##### EXCERPTED RECORDS #####
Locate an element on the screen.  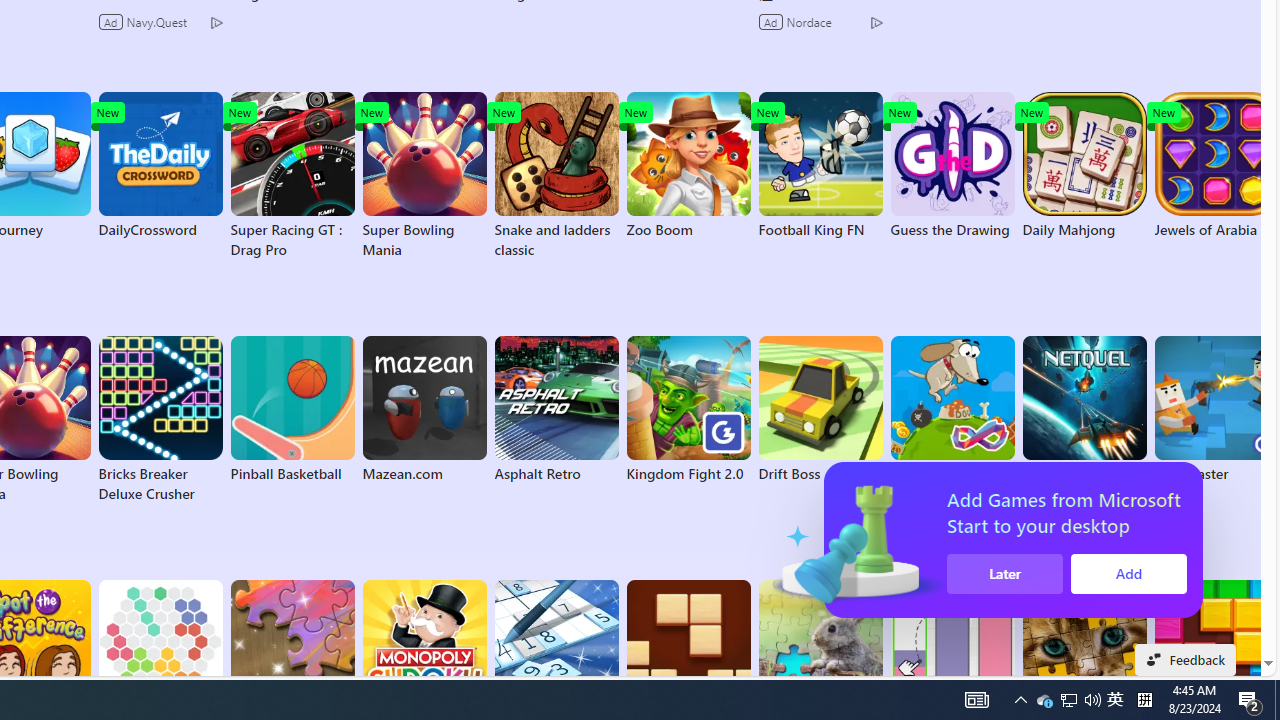
'Daily Mahjong' is located at coordinates (1083, 164).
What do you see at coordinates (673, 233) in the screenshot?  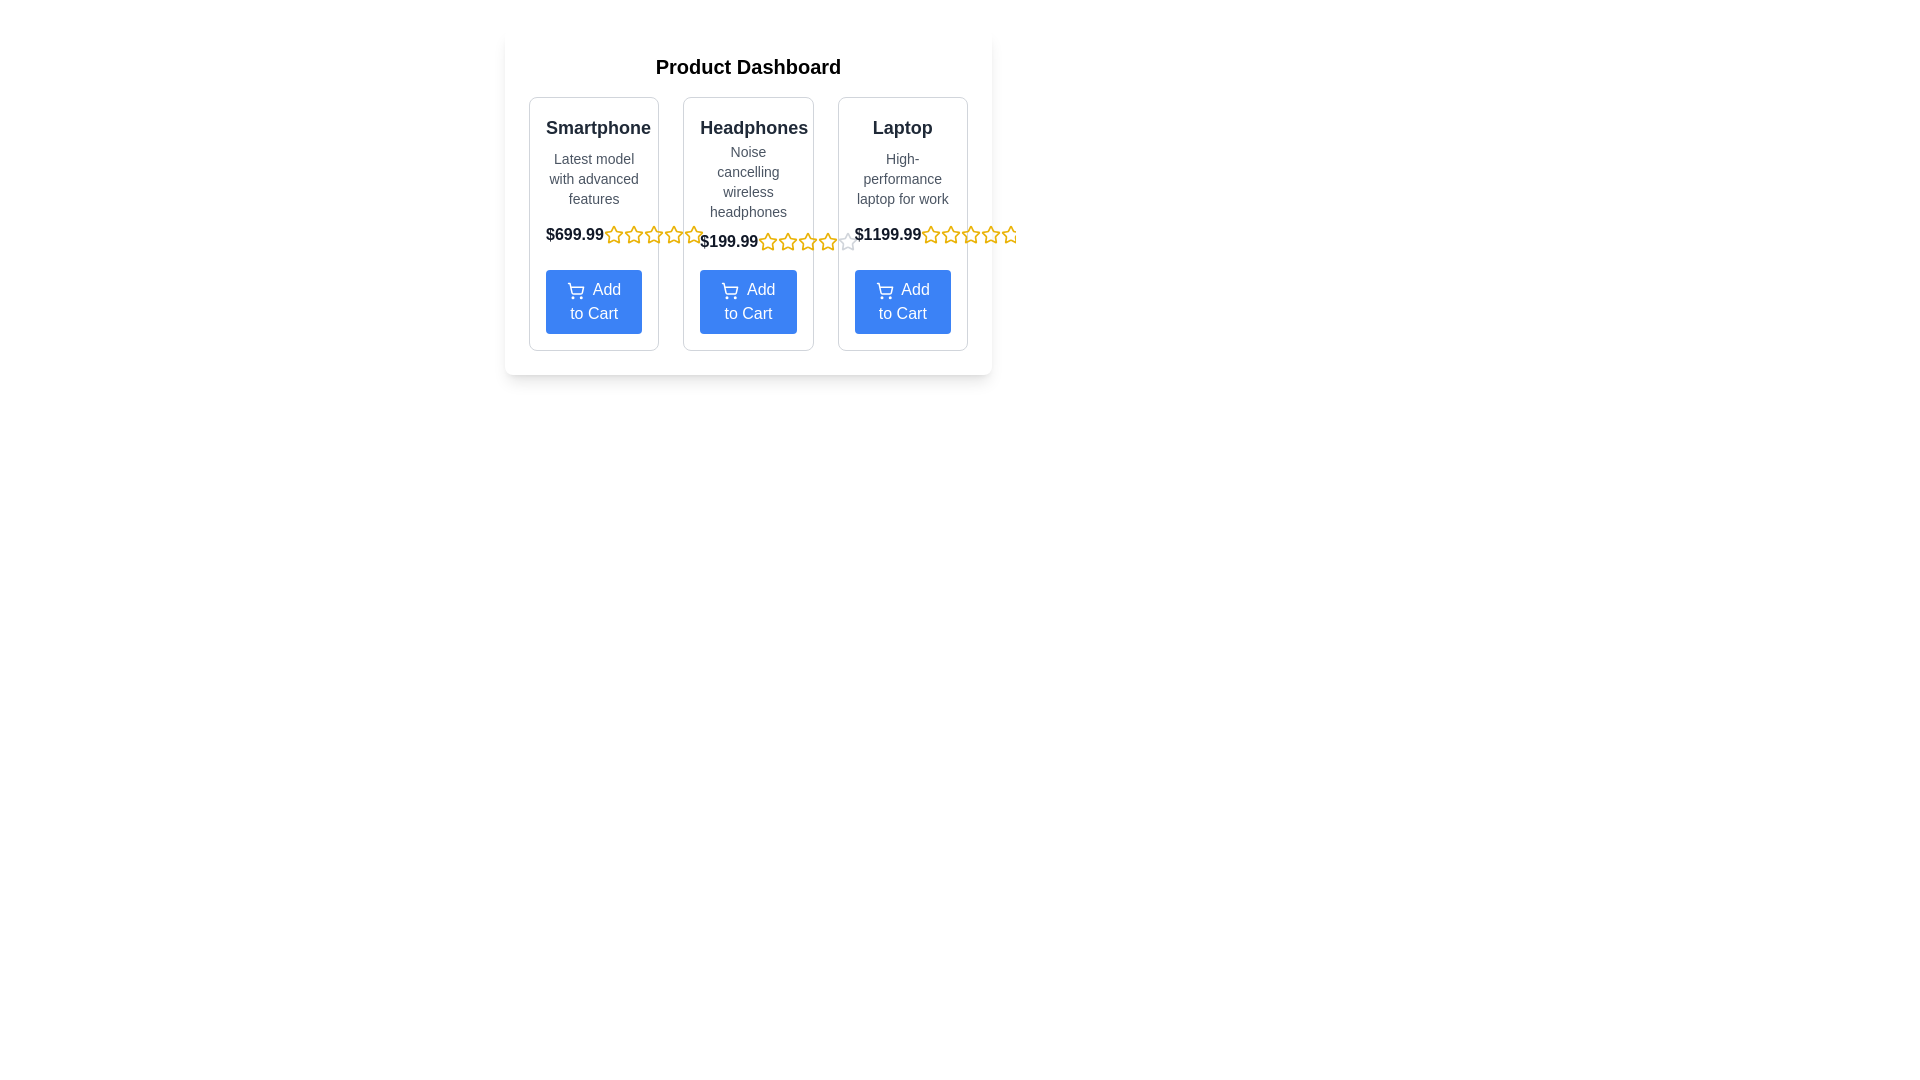 I see `the fourth star-shaped icon` at bounding box center [673, 233].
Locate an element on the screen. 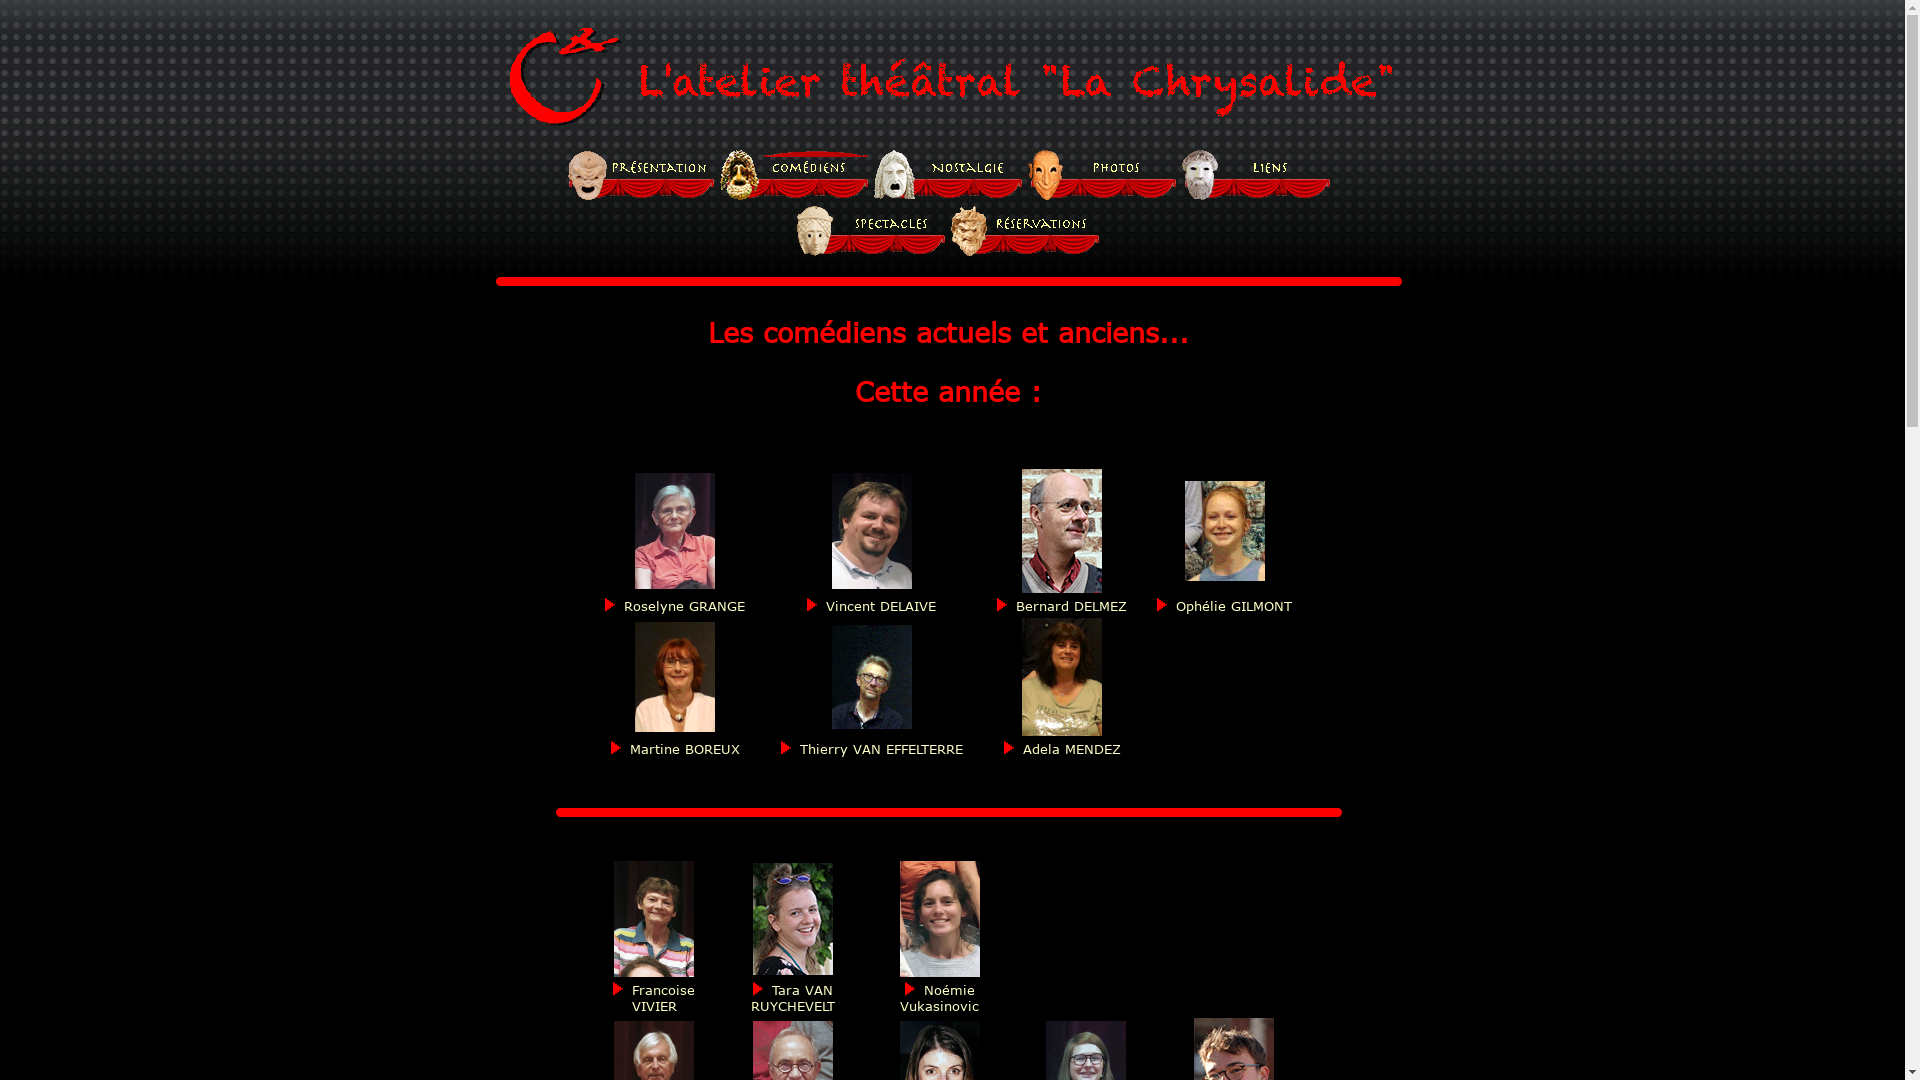  'Photos' is located at coordinates (1102, 173).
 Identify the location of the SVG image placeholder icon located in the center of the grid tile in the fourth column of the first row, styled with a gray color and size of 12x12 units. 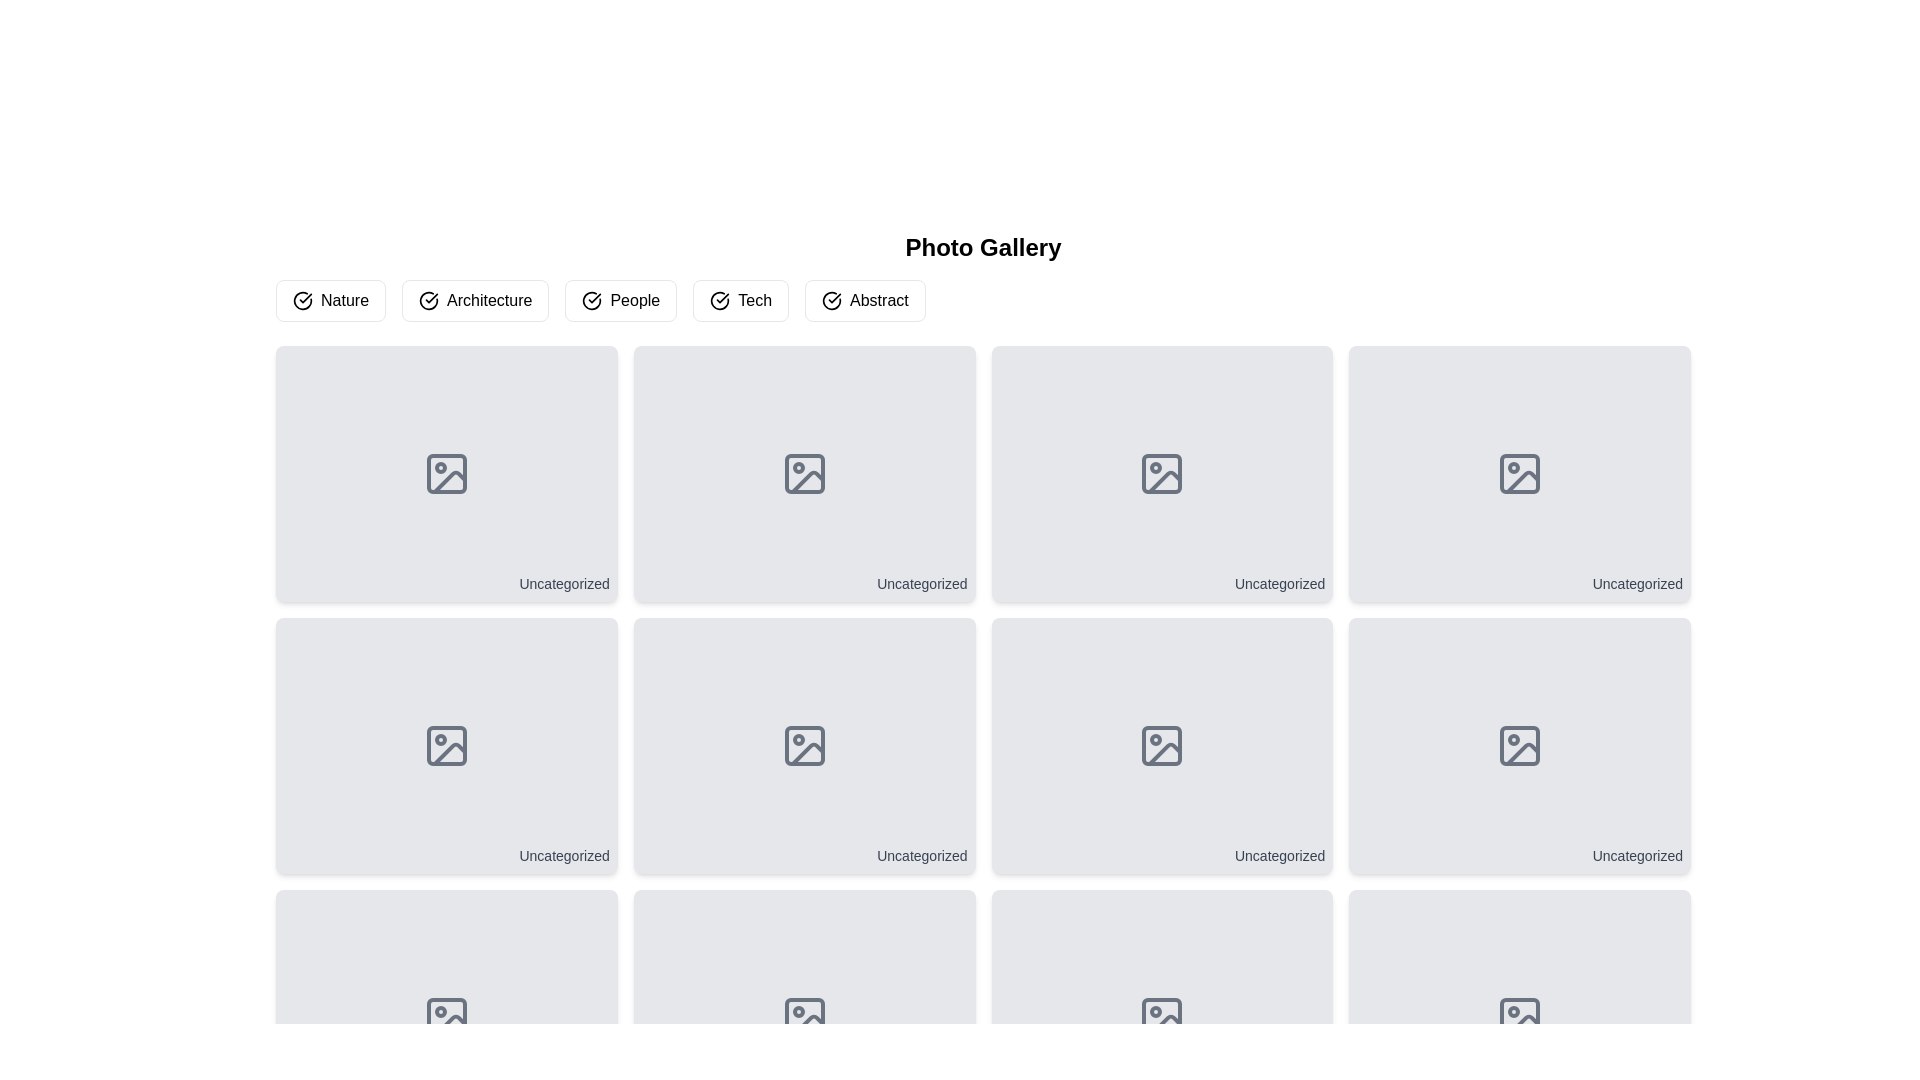
(1520, 474).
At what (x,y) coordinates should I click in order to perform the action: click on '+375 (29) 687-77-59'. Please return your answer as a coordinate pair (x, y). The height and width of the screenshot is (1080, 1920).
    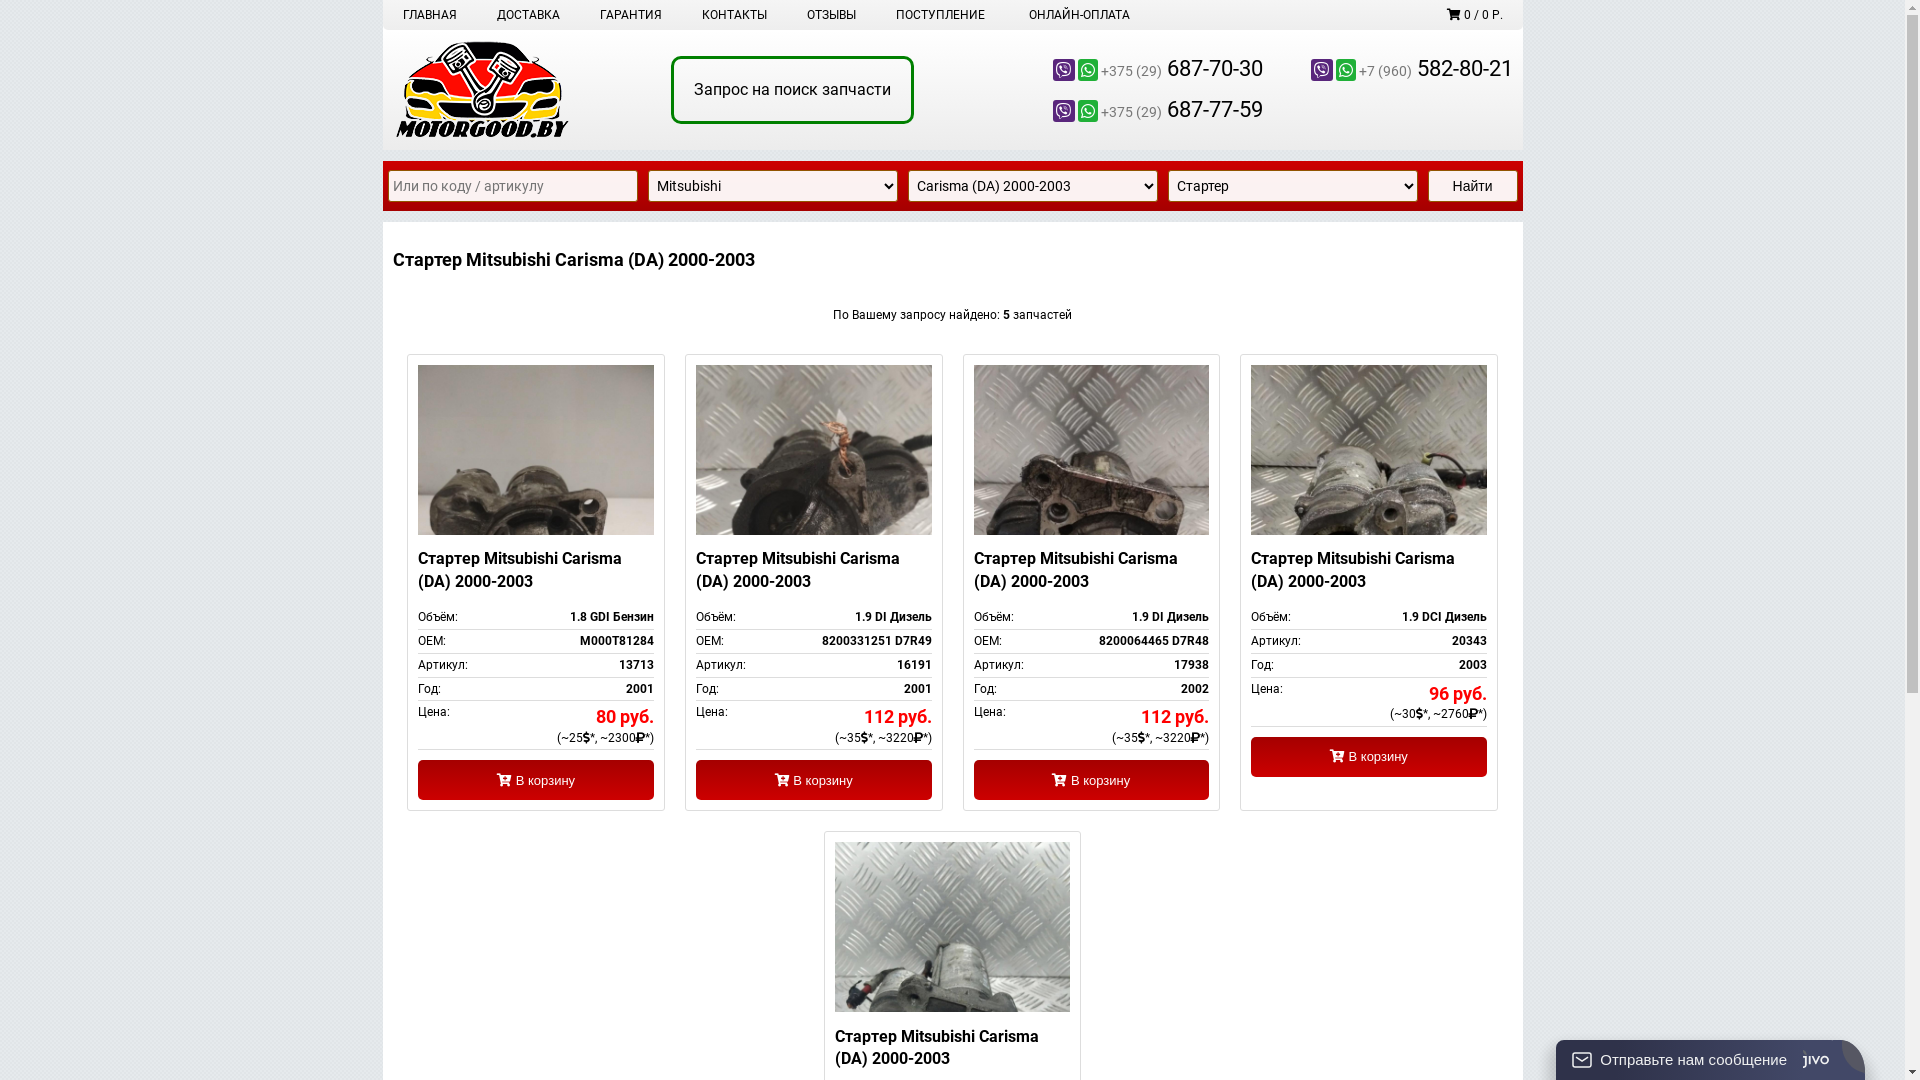
    Looking at the image, I should click on (1137, 110).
#####
[EXERCISE DETAILS] Which lines in the rows above contain the word "click"? Collect every one of them, and count a match only when its case is the same.

[TASK SOLUTION]
At what (x,y) coordinates should I click in order to perform the action: click on '+375 (29) 687-77-59'. Please return your answer as a coordinate pair (x, y). The height and width of the screenshot is (1080, 1920).
    Looking at the image, I should click on (1137, 110).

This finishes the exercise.